Though steps have been taken to curb this
abuse of the system, it seems that postal
customers have found new and sometimes
startling ways to avoid their obligations.
"Postal funerals have become
increasingly common," admitted an agent for
the Postal Inspectorate. "Some of our
employees have had nervous breakdowns
once they realized what they were handling."
This trend was started by the late
Hackett "Hack" Toliver, Jr., a long-time
freelance writer, mostly of pulp fiction. In his
last will and testament, Mr. Toliver
instructed his executor to see that "my
remains are cremated, and the ashes placed
in a #5 Kraft envelope and mailed without a
return address to a non-existent box number
in New York. This is so that I may disappear
into the mails, never to be heard from again,
in the same way that so many of my
manuscripts have done before me."
When Mr. Toliver's unusual funeral
arrangements were made public after a
decent interval (his envelope has never been
located), it seems that many Americans saw
a chance to avoid costly burial expenses. A
growing number of these gruesome packages
have been ending up in Dead Letter Offices
all across the country, and in the UPS and
FedEx vaults as well. "Sometimes the
package contains a note explaining that the
deceased had always wanted to visit the city
that they were mailed to in death," said our
anonymous Postal Inspector. "We've broken
a couple of cases because of the family
accidentally naming the deceased, but
usually they don't make that mistake."
In a particularly unpleasant twist on
this outrageous form of disrespect for the
departed, some families are going so far as to
avoid cremation expenses, too. "Most of the
delivery companies have had to refuse to
accept a package weighing more than 80
pounds without inspecting the contents
first."
The situation has been made even more
complicated now that several cemeteries
have taken to digging up remains and
mailing them back to families that fall
behind in their maintenance payments.
"Often the addresses the cemeteries have are
out of date, which can have embarrassing
results," admitted a source in the funeral
cartel.
Great confusion has been produced in a
number of Western zip codes by a sudden
rush of cattle drives-by-mail. It seems that
the price of beef is such that it's now cheaper
for some ranchers to mail their steers to
market rather than the traditional methods
of truck or train. This has annoyed postal
workers to no end. "Our sorting machines
aren't designed for quadrupeds," one pointed
out. "And some cattle just don't like to go in
the canvas mail bags. We're getting better at
handling them, but it takes personnel away
from the regular service counter."
If you should see a herd of beef cattle
milling around your local post office, it might
be best to get your stamps another day.
Another abusive practice originates not
with private citizens, but with other
Government agencies. NASA, facing bare-
bones budgets, has tried to dump some of its
expenses onto other organizations and they
have particularly victimized the Post Office.

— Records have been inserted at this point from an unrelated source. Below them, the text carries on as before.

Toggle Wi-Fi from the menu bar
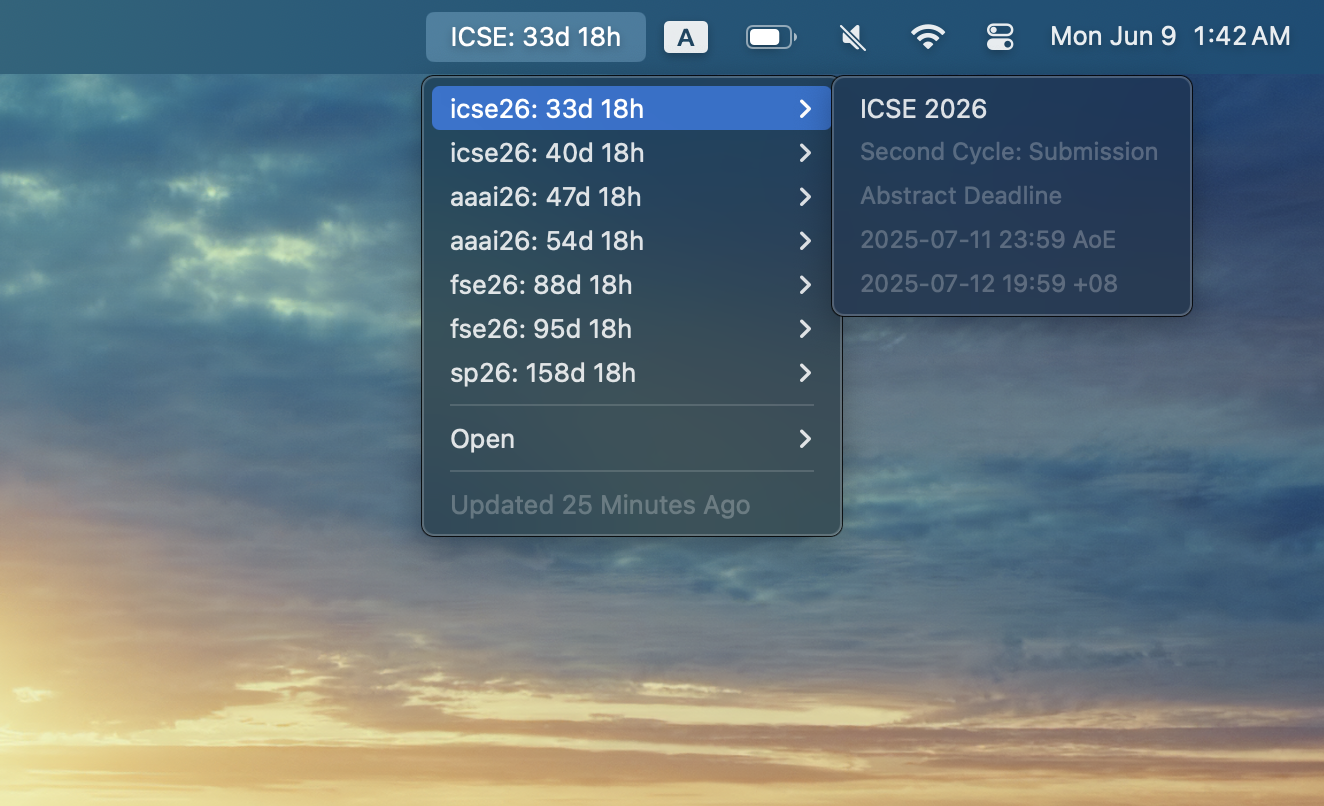The height and width of the screenshot is (806, 1324). [x=928, y=36]
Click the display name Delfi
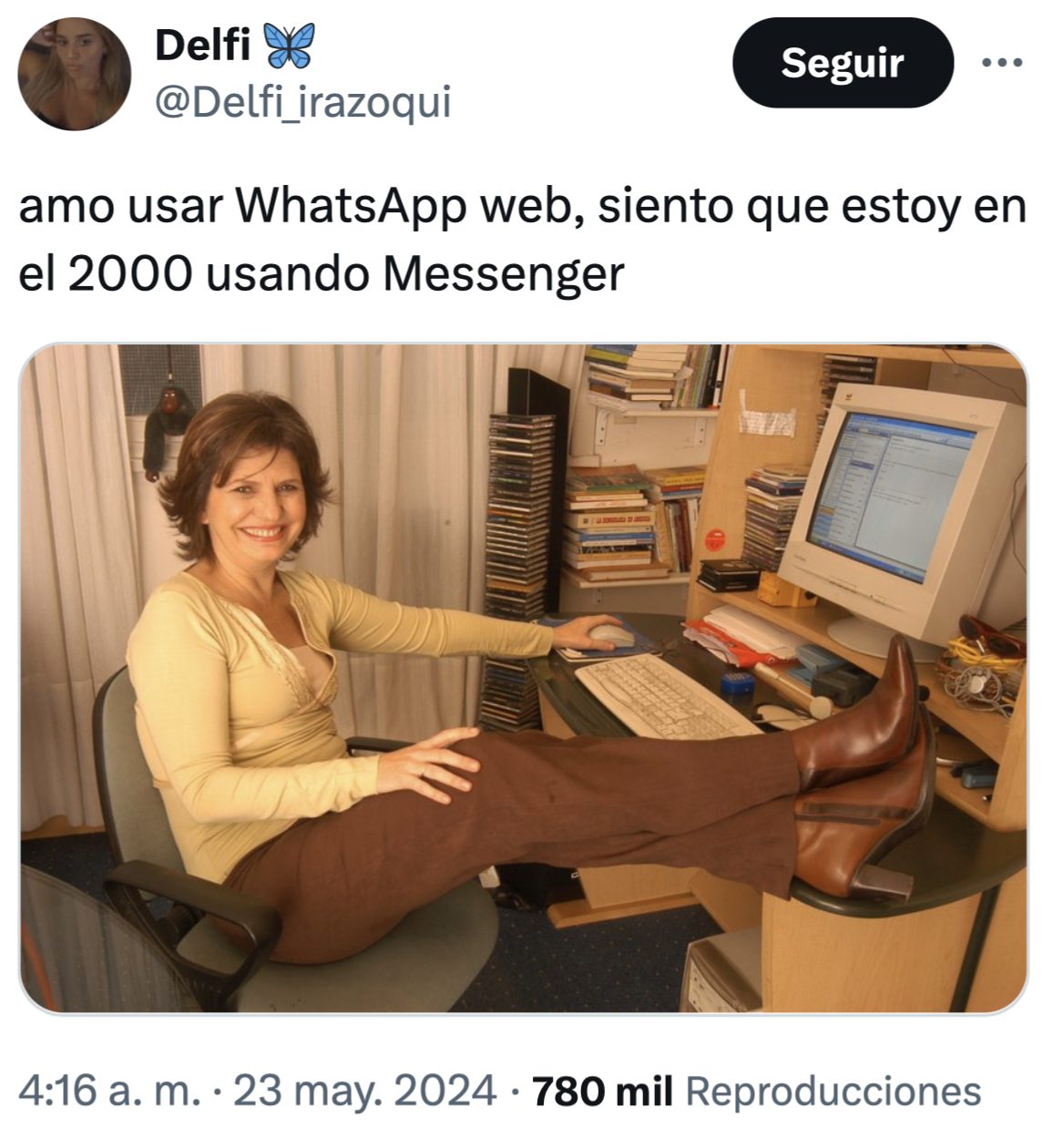The width and height of the screenshot is (1053, 1148). pos(202,45)
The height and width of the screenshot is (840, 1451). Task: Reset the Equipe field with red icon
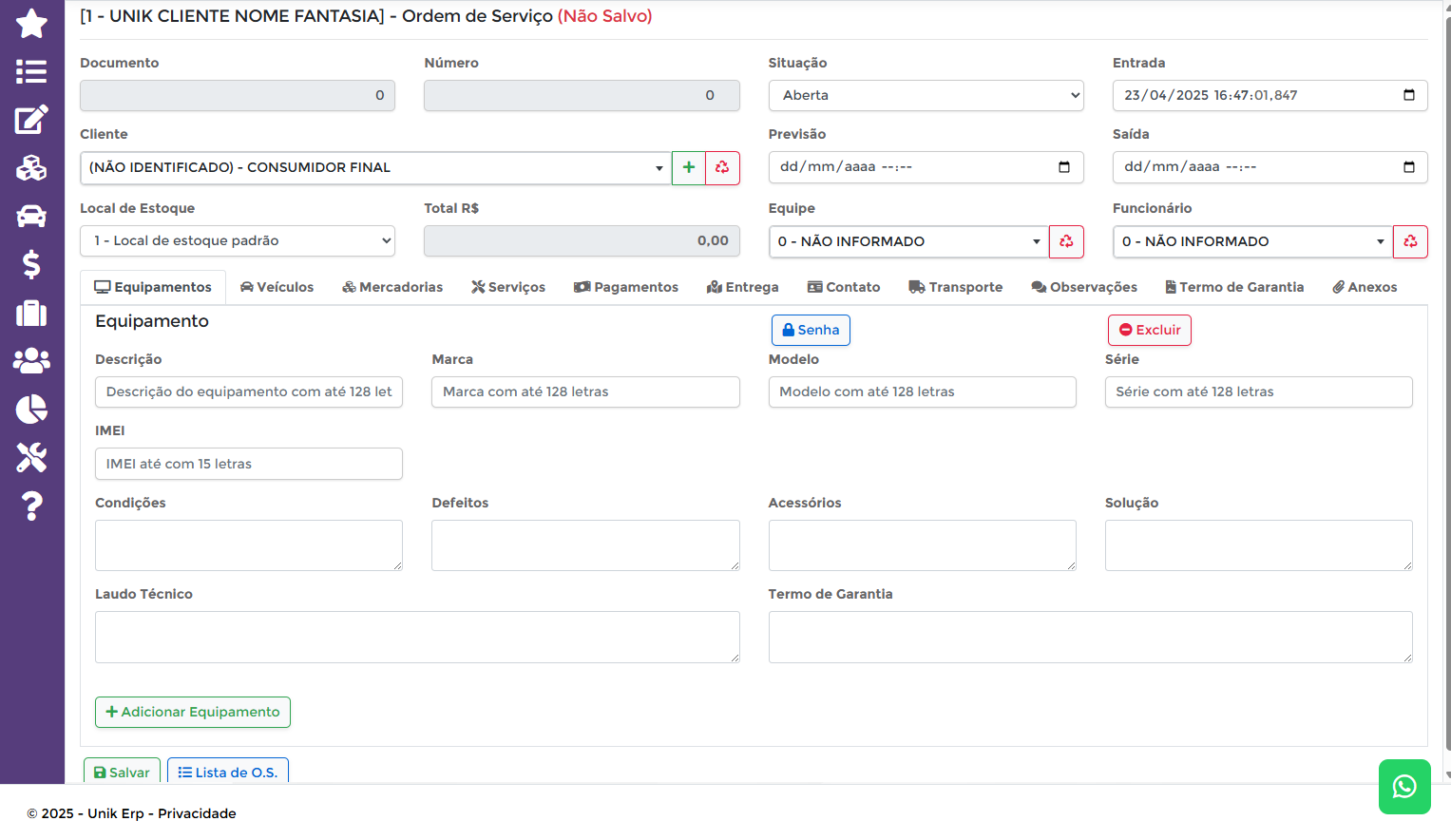coord(1066,242)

"They have been mailing the Shuttle from
Edwards AFB to Cape Canaveral whenever
the Shuttle lands in California," complained
a beleaguered Postal official. "So instead of
flying the thing piggyback on a 747, we have
to sit it on a fleet of Postal vans and drive it
across county. They've also mailed two
probes to Saturn and one to Pluto, rather
than launching them themselves. We have
no idea how we're going to get them to their
correct address!"
Clinton Administration officials have
proven unwilling to stop this inter-agency
expense-shifting, probably because it makes
the budget seem more under control than it
really is.
The Postal Service's reputation for never
being able to find anything has made it
popular with various criminal groups. "We
have drug distributors using the mails;
right-wing militias sending explosives by
mail; UFO aliens who make pornographic
films of the people they've abducted are
sending their filthy videos through the mails
rather than over hyperwave communicators
like they did in the past; and some
businesses are disposing of toxic wastes by
mailing them to nowhere. Our estimate is
that we have over a thousand tons of cancer-
causing asbestos lost in the system right
now."
Some observers feel that the continuing
success of the Unabomber, who operates
untraceably through the mails, is a
contributing factor to all this epistolary
criminality. But others look on it as a form of
legitimate social protest. "Many people feel
that their problems are caused by
government; and putting things in the mail
so that the government will have to take care
of it is a thoroughly logical response,"
explained a spokesman for Americans for a
No-cost Untaxed Society.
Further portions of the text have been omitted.